[Data items]
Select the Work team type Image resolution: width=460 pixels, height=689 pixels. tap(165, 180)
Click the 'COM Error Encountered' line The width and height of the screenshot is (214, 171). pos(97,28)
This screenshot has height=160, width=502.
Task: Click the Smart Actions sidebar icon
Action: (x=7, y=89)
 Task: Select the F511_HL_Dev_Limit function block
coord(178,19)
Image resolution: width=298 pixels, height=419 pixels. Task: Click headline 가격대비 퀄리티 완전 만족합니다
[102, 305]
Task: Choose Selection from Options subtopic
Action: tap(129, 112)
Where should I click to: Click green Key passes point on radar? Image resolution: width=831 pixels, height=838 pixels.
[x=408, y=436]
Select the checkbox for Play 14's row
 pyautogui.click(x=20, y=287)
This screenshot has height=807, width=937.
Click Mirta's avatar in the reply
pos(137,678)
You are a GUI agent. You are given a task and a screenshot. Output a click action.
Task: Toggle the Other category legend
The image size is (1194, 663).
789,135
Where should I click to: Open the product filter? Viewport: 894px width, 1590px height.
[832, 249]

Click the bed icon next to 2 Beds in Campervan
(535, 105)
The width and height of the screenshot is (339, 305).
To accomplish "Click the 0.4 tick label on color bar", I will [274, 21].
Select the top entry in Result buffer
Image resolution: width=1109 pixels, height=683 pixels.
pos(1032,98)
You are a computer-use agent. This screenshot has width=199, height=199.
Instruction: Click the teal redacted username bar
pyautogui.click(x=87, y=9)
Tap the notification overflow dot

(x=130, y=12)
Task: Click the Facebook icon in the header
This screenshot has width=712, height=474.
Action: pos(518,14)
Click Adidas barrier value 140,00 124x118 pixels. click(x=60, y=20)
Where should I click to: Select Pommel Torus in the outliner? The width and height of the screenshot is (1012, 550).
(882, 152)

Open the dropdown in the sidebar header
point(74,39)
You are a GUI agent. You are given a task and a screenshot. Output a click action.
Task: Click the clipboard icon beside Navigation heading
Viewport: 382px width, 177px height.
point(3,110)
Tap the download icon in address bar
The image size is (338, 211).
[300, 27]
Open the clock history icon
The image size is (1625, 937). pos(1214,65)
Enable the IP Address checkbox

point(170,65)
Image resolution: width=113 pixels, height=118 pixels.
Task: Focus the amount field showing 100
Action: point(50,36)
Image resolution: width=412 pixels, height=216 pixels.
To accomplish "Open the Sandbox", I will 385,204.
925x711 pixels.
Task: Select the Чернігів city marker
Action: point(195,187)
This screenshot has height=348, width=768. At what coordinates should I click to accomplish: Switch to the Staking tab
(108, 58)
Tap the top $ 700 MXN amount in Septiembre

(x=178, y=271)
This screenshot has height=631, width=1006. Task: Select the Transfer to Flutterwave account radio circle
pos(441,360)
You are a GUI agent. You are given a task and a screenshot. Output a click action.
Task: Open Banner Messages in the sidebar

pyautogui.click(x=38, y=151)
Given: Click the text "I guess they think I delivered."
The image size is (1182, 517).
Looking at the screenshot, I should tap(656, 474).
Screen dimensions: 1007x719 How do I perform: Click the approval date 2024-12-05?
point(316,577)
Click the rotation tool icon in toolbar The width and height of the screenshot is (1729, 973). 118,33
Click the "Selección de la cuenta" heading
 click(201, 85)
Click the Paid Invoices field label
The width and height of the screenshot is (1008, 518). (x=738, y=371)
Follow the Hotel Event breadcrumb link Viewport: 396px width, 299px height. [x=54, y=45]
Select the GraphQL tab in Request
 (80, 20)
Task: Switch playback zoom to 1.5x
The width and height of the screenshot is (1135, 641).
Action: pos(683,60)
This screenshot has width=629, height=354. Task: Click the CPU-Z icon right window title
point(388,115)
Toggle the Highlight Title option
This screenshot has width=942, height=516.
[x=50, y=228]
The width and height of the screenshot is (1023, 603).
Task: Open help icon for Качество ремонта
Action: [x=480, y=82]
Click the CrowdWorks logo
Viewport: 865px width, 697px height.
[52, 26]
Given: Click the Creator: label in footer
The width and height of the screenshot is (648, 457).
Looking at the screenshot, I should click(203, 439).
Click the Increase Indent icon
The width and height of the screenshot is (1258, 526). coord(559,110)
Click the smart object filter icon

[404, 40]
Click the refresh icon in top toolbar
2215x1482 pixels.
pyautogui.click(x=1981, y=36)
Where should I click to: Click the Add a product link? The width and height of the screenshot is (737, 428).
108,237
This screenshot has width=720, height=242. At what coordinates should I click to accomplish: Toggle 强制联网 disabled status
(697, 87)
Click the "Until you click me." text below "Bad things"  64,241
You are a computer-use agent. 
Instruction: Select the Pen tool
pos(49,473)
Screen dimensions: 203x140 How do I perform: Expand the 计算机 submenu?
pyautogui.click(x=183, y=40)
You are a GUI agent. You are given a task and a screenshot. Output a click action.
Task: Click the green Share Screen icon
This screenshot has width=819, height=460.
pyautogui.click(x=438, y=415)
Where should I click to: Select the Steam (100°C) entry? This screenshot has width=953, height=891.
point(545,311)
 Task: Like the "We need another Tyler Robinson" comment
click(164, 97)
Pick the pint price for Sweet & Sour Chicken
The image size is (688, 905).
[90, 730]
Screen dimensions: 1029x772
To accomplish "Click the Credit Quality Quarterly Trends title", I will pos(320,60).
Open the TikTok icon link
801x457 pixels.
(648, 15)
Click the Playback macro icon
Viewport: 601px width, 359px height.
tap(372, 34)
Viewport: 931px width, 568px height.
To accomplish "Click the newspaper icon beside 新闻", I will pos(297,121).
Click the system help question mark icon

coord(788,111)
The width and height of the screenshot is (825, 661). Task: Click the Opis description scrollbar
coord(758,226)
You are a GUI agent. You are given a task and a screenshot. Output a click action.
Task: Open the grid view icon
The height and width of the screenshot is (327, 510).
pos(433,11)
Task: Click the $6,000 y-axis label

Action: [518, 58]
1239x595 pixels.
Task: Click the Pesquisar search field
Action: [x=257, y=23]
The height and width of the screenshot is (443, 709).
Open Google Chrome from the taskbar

> Problem details: Output, exactly and with no other text, the line that contains "Task: Click the $6,000 y-axis label" and all lines from there to the end of the records.

> Finished exercise:
Task: Click the $6,000 y-axis label

Action: [518, 58]
1239x595 pixels.
Task: Click the Pesquisar search field
Action: [x=257, y=23]
The height and width of the screenshot is (443, 709).
Open Google Chrome from the taskbar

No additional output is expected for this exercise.